The American College of Physicians (ACP) has recently reiterated its opposition to assisted suicide, and the American Medical Association’s (AMA) Council for Judicial and Ethical Affairs (CEJA) appropriately recommended that the AMA do the same. I couldn’t agree more, and I applaud both organizations for pointing out the ethical problems with assisted suicide.
Unfortunately, however, the AMA House of Delegates just rejected this recommendation, passing up a golden opportunity to reaffirm opposition. The matter will now be taken up once again by CEJA.
I cared for two patients in my hospital in Northern Nevada who were seeking transfers to their home states of California and Oregon for life saving treatments. With these particular treatment options, both patients had an excellent chance of cure. Without the treatments, both would likely die from their diseases.
When I spoke with the medical directors of the patients’ insurance companies, both of them told me that they would cover assisted suicide but would not approve coverage for lifesaving treatment. Neither the patients nor I had requested assisted suicide, yet it was readily offered. Instead of the best treatment options, my patients were offered the cheapest option — a quick death through lethal medications — perfectly legal to do in those states, but certainly unethical.
Any law legalizing assisted suicide is bad policy for many reasons. First, legalizing assisted suicide actually limits your choices and access to health care. As my experiences prove, patients that would not be terminal with treatment are being offered assisted suicide instead. Assisted suicide is not about freedom, autonomy, or choice — it limits choice, reduces your health care options, and cuts costs by creating a perverse incentive to deny you care.
“Compassion and Choices”, the group pushing for assisted suicide across the country, was originally known as “The Hemlock Society.” The founder of the “Hemlock Society,” Derek Humphrey, said in his book, “Freedom to Die,” that “in the final analysis, economics, not the quest for broadened individual liberties or increased autonomy, will drive assisted suicide to the plateau of acceptable practice.”
Another underlying premise proponents use to push assisted suicide is that you should fear horrible, unending pain at the end of life. This is a scare tactic and is simply not true. In fact, “pain” is not even in the top five reasons for requesting assisted suicide according to 20 years of data from Oregon. The top three reasons listed are loss of enjoyment in usual activities, burden to family, and loss of autonomy. These are important social issues that need careful multidisciplinary attention, psychological care, and skilled physicians who are patient enough to help resolve these concerns.
We can and should do more to properly control physical symptoms as well as psychosocial difficulties at the end-of-life. Increasing education and training in palliative care can help accomplish that goal. Caring for patients physically, emotionally, and spiritually at the end-of-life — not providing suicide — is where our precious medical education resources should be allocated.
The real story here is the slippery slope of risks surrounding legalization of assisted suicide.
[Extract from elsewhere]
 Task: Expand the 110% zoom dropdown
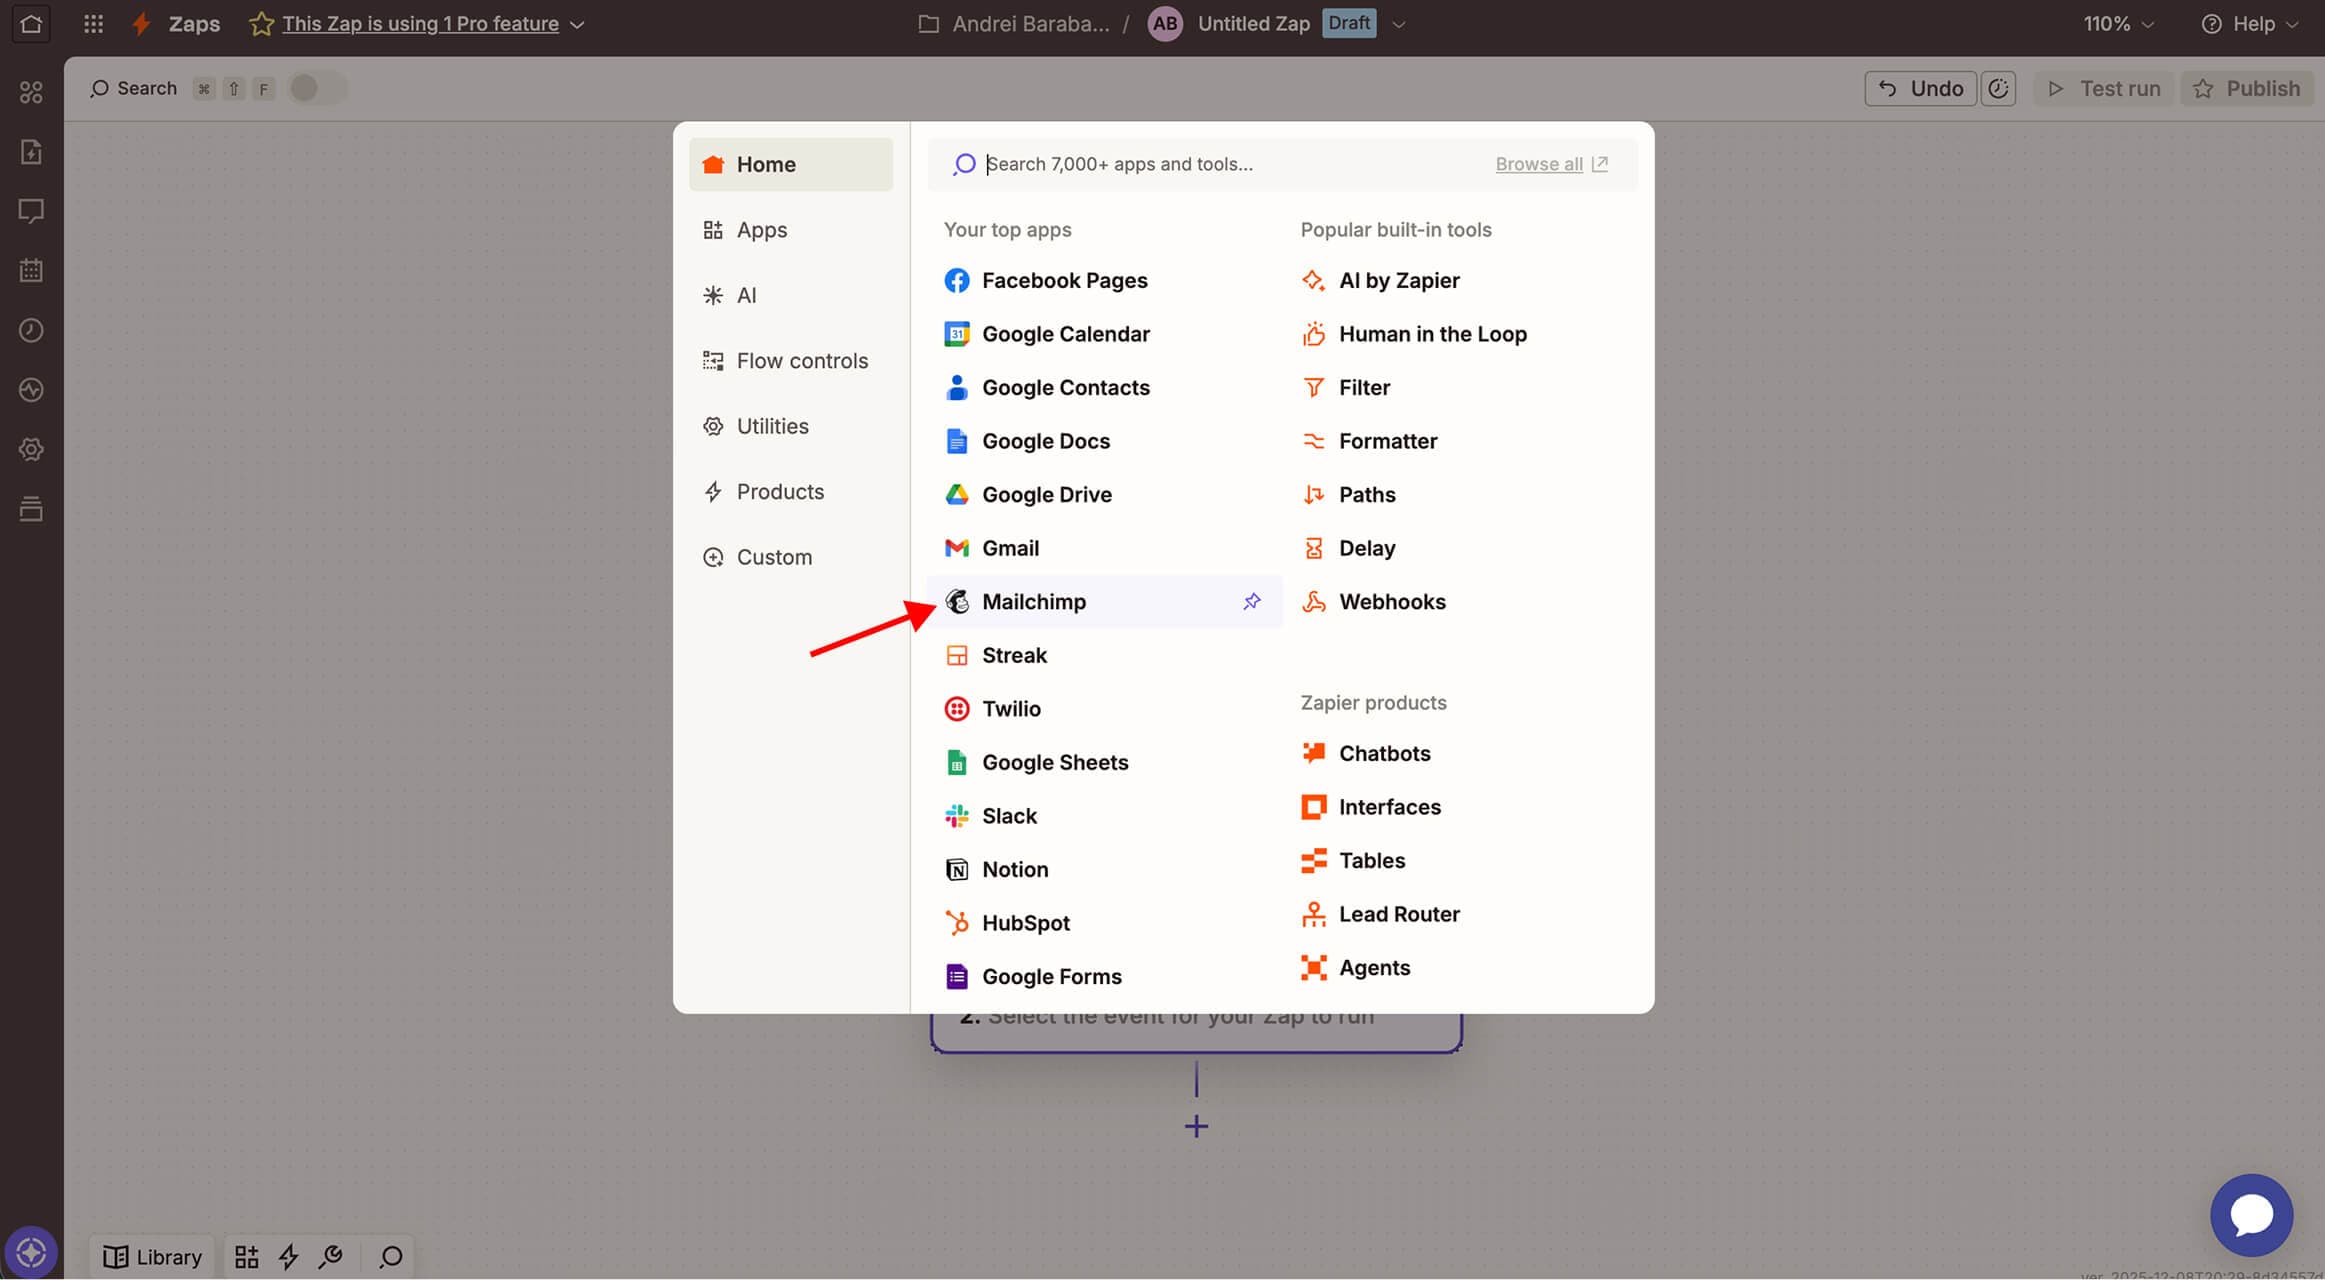pos(2118,24)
The problem is not just limited to residents of the states where assisted suicide is legal; it is crossing state borders and permeating the attitude of the decision makers that determine your care. The delegates of the AMA who are considering the issue of assisted suicide as public policy should have taken notice — as should we all — of the very real and negative impacts assisted suicide has on patients, their families, and society as a whole.
T. Brian Callister, MD, FACP, SFHM is a board certified internal medicine specialist and hospitalist who is nationally recognized as an expert in both care transitions across the continuum and end of life care. He is the Governor-elect of Nevada for the American College of Physicians and is an Associate Professor of Medicine and Academic Hospitalist at the University of Nevada, Reno School of Medicine. Views expressed are those of Dr. Callister as an individual.